Whether you’re currently a classroom teacher or a school administer, the fostering of Self-Regulation is by extension the enabling of a global competency that is truly transferable beyond the educational milieu.
If our goal as educators is to nurture students to have the “entrepreneurial spirit” as shared in Achieving Excellence A Renewed Vision for Education in Ontario, then students must have tool kit that allows them to not merely find doors of opportunity but importantly create their own. In a global world composed of great civil and economic diversity, students must evolve as thinkers who are acutely aware of how they think and do. Self-Regulation is being cognizant of one’s end destination and importantly the mapping (or re-mapping) of the journey.
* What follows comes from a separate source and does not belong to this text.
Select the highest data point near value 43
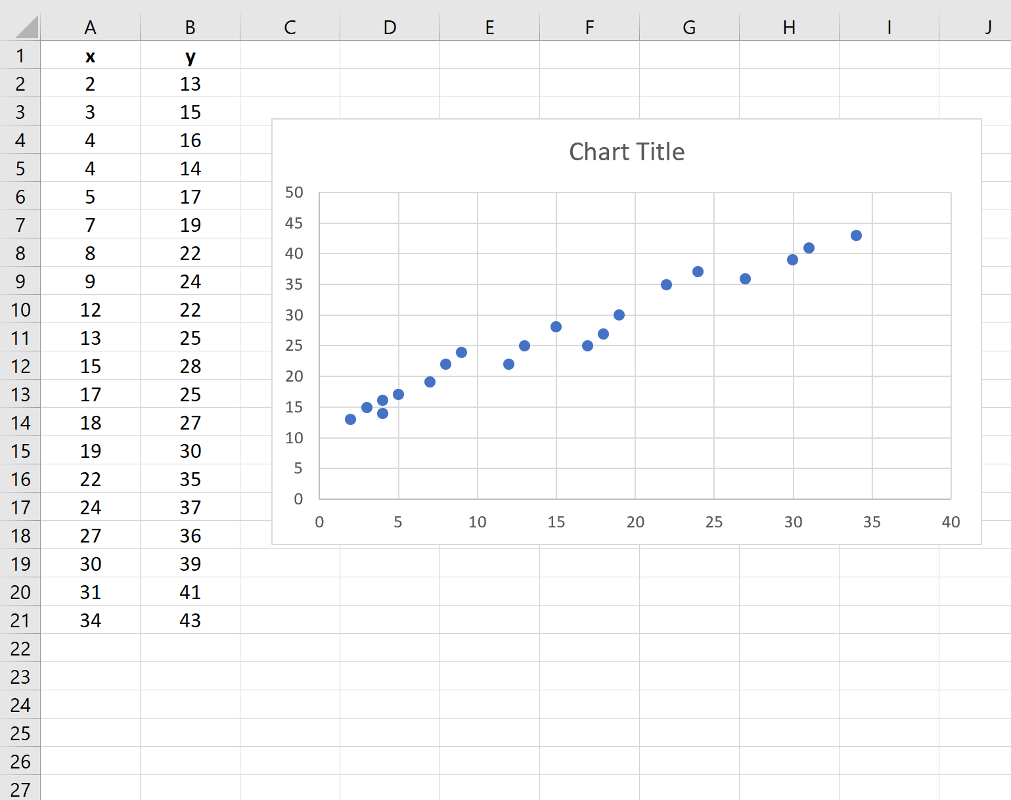 855,234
This practice of establishing an end destination is a principle that can be easily embedded in classrooms or as professional learning. Whether it is a grade 11 Comm-Tech student establishing a learning goal that is specific to who they are or a teacher establishing an Annual Learning Plan, the goal is essential to foster Self-Regulation and thus effective Self-Regulation is urgent to meet the goal. Presenting these two examples is to reinforce that Self-Regulation is part of the everyday and is a learning skill that must be taught with purpose, time and patience.
In regards to my own Self-Regulation inquiry, my goal for my current course inquiry has been to intentionally integrate goal setting and Self-Regulation assessment in my Gr. 11 Comm-Tech class as a mode to enable my practice of cultural responsive teaching and learning. This recognizes that cultural transcends race and ethnicity but also speaks to the culture of student learning, student interests, how students learn and their sense of self. As such, culture is also a student’s respective relationship with learning and school itself. By establishing a climate of goal setting and Self-Regulation at the onset of my course (the start of semester 2), I can work to meet students needs through their practice of self-regulation.
So, what do student think?
My students seem to have bought into the practice. Mainly, this is because the goal they have set will play a key role in their learning. For example, a student who has shared that they want to grow in their critical and cultural understanding of media in order to provide such thinking to their own creations, will have learning tasks geared specifically to them. As such, in having twenty-eight students, I will be shaping twenty-eight personalized and extending learning opportunities that speak to said goals and support the journey of learning the students have established for themselves.
As highlighted in the video below, there are a number of successes but one big challenge. For most of my students the practice of goal setting and thus Self-Regulation has not been established in other courses of study. I don’t share this a a punitive comment as I’m on my own inquiry which is new and speaks to my own important next steps as a teacher. However, their sharing speaks to the need for more and shared understanding and activation of goal setting and Self-Regulation across all formal learning areas.
Thinking forward, this could very well be a PLC that speaks to the next school year; exploring Self-Regulation as a skill that is truly transformational.